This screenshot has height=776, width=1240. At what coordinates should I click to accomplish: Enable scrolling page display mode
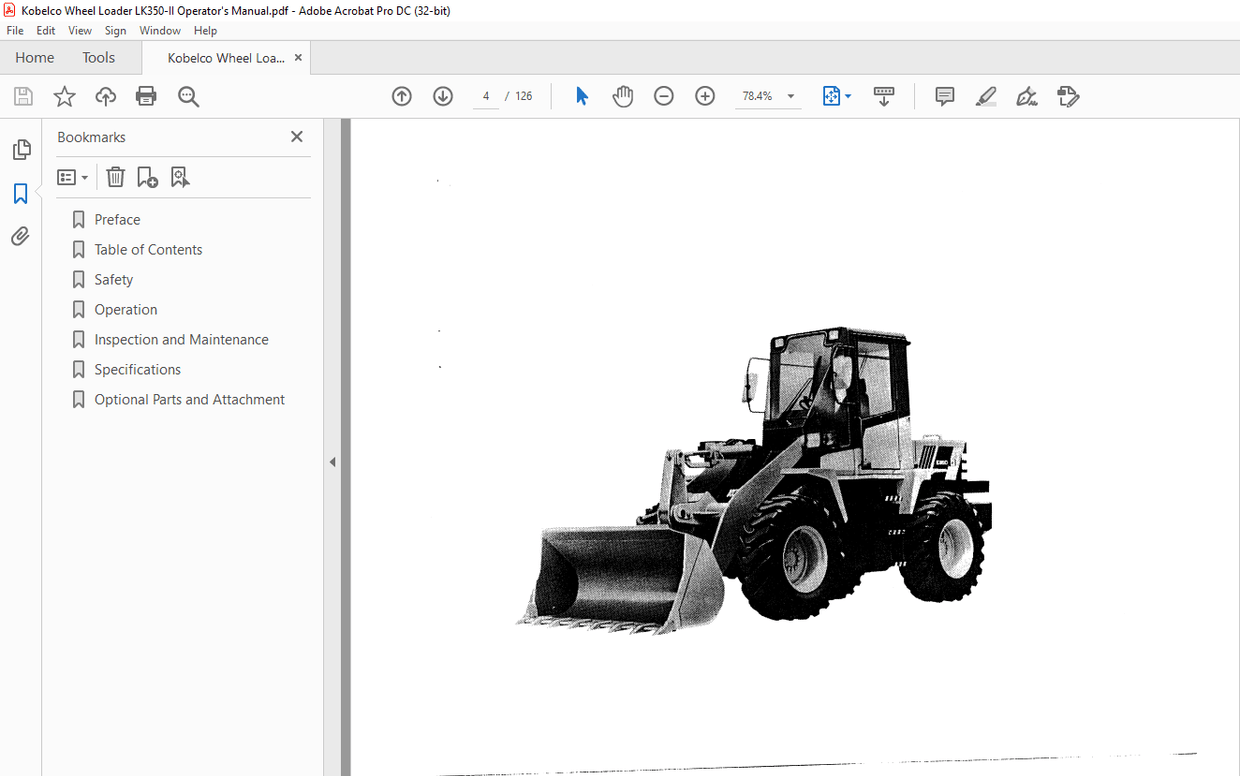coord(884,96)
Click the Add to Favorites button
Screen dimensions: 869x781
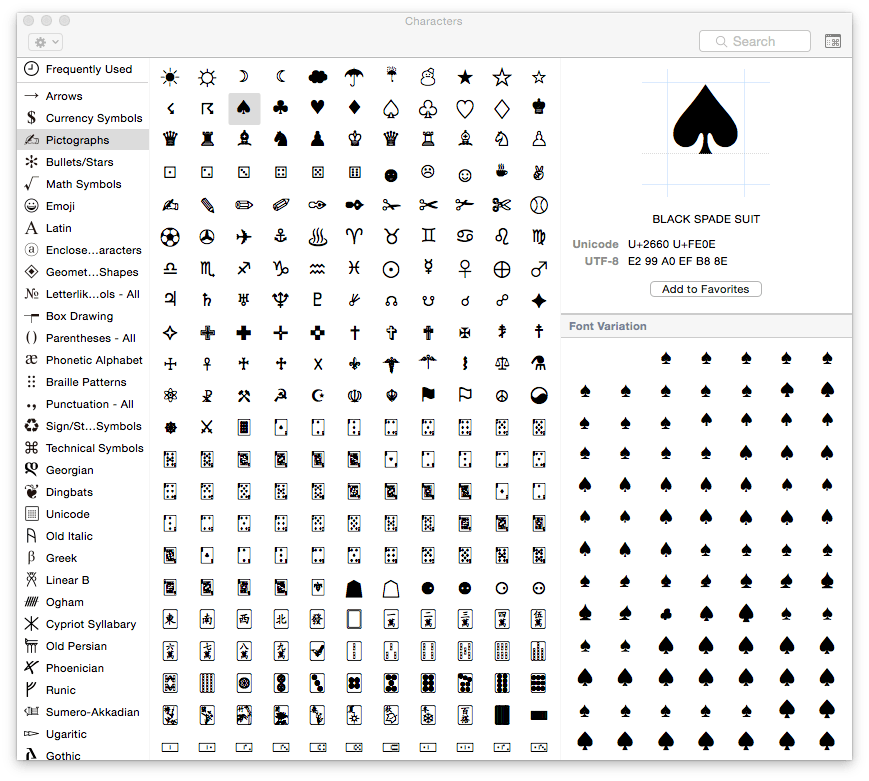click(x=706, y=289)
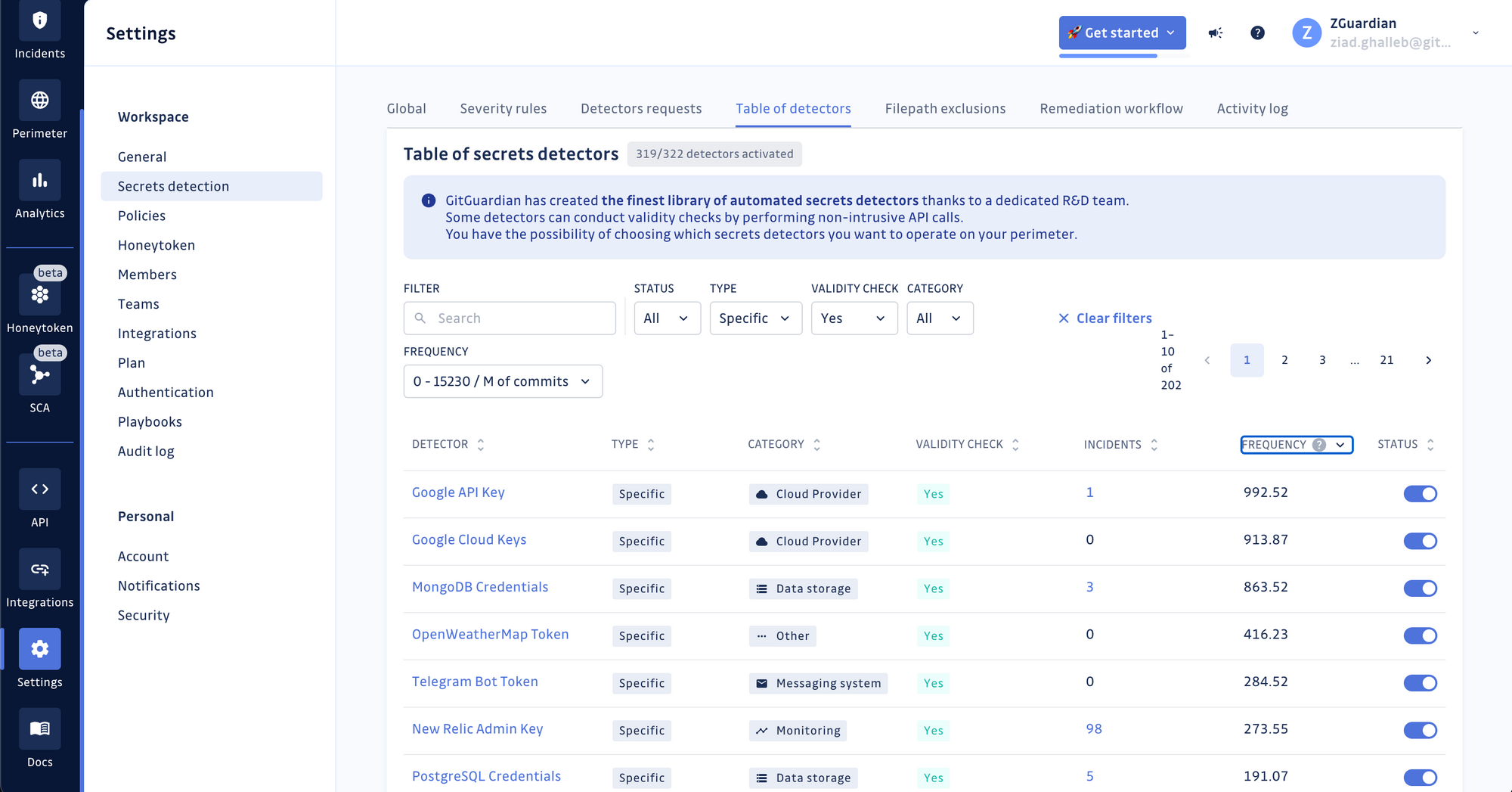This screenshot has height=792, width=1512.
Task: Open the Frequency range dropdown
Action: coord(503,381)
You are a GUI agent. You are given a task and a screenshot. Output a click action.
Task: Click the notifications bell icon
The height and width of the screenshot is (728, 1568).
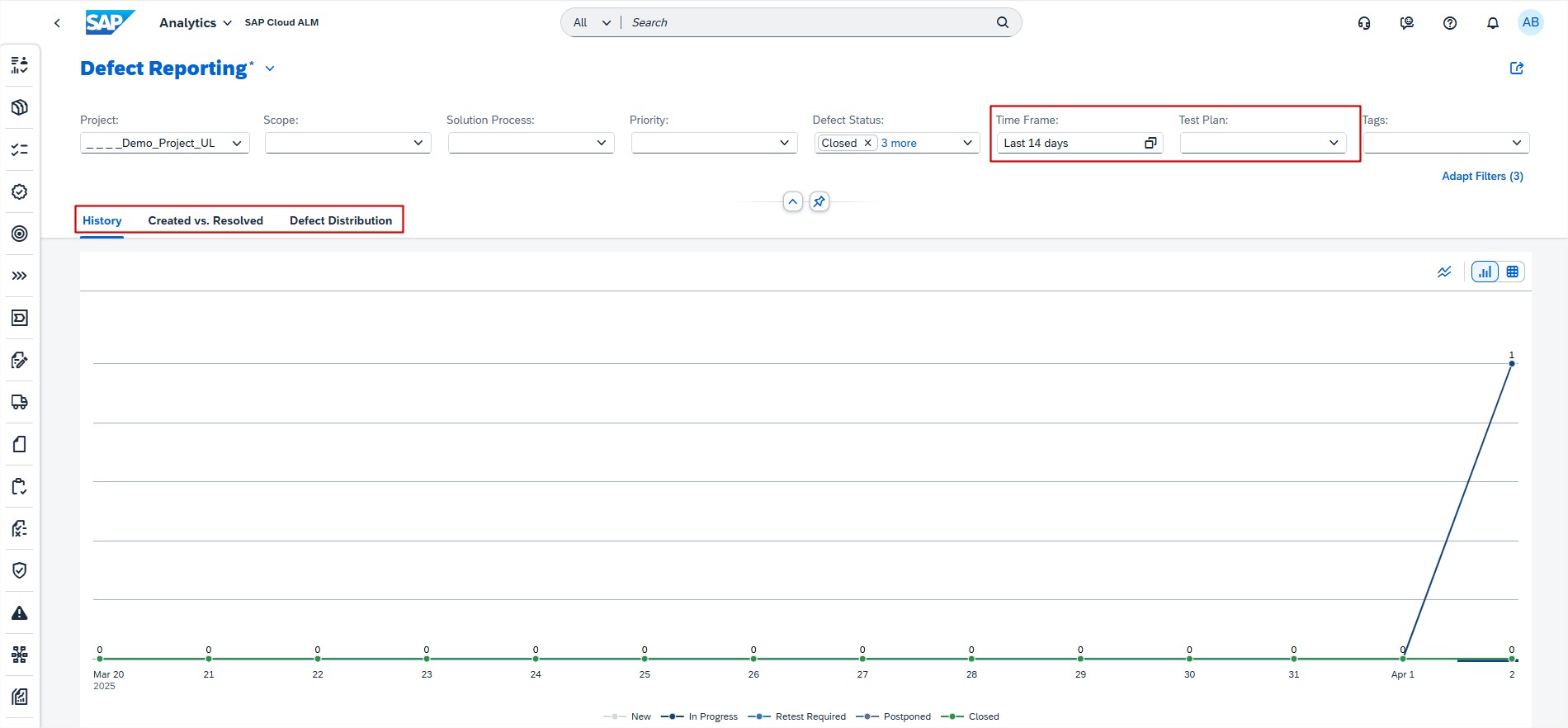tap(1492, 23)
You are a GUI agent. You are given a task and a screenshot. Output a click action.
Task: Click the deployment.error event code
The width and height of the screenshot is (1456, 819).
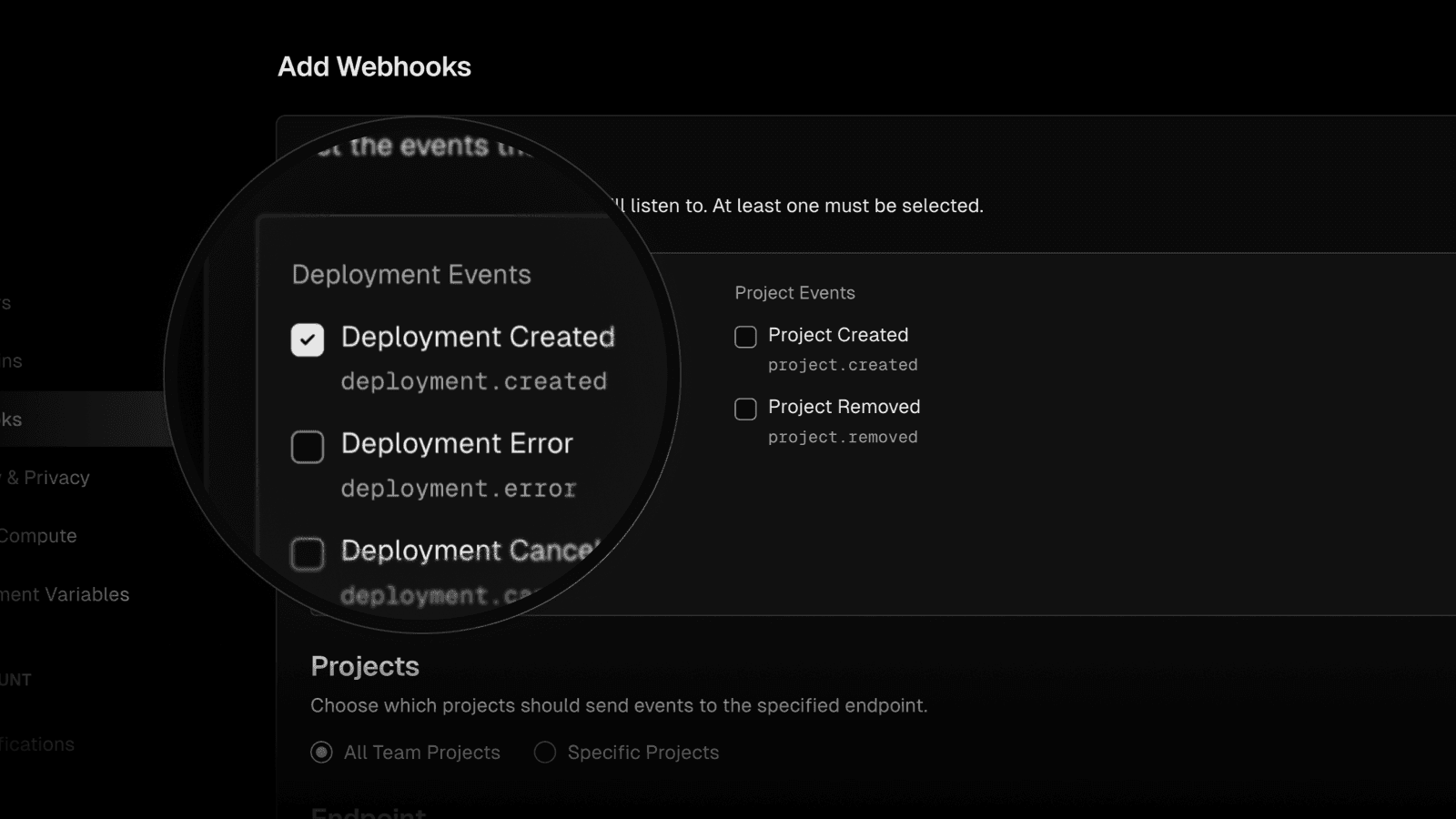(x=459, y=489)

## Task details
Using the entries above, reproduce word for word only the lines from the one that contains "Click the Add to Favorites button" to the one that contains "Task: Click the deployment.error event code", both ends included, and drop every picture.

## Completed exercise
Click the Add to Favorites button
Screen dimensions: 869x781
click(x=706, y=289)
This screenshot has height=792, width=1512.
Task: Open the Frequency range dropdown
Action: coord(503,381)
You are a GUI agent. You are given a task and a screenshot. Output a click action.
Task: Click the notifications bell icon
The height and width of the screenshot is (728, 1568).
tap(1492, 23)
You are a GUI agent. You are given a task and a screenshot. Output a click action.
Task: Click the deployment.error event code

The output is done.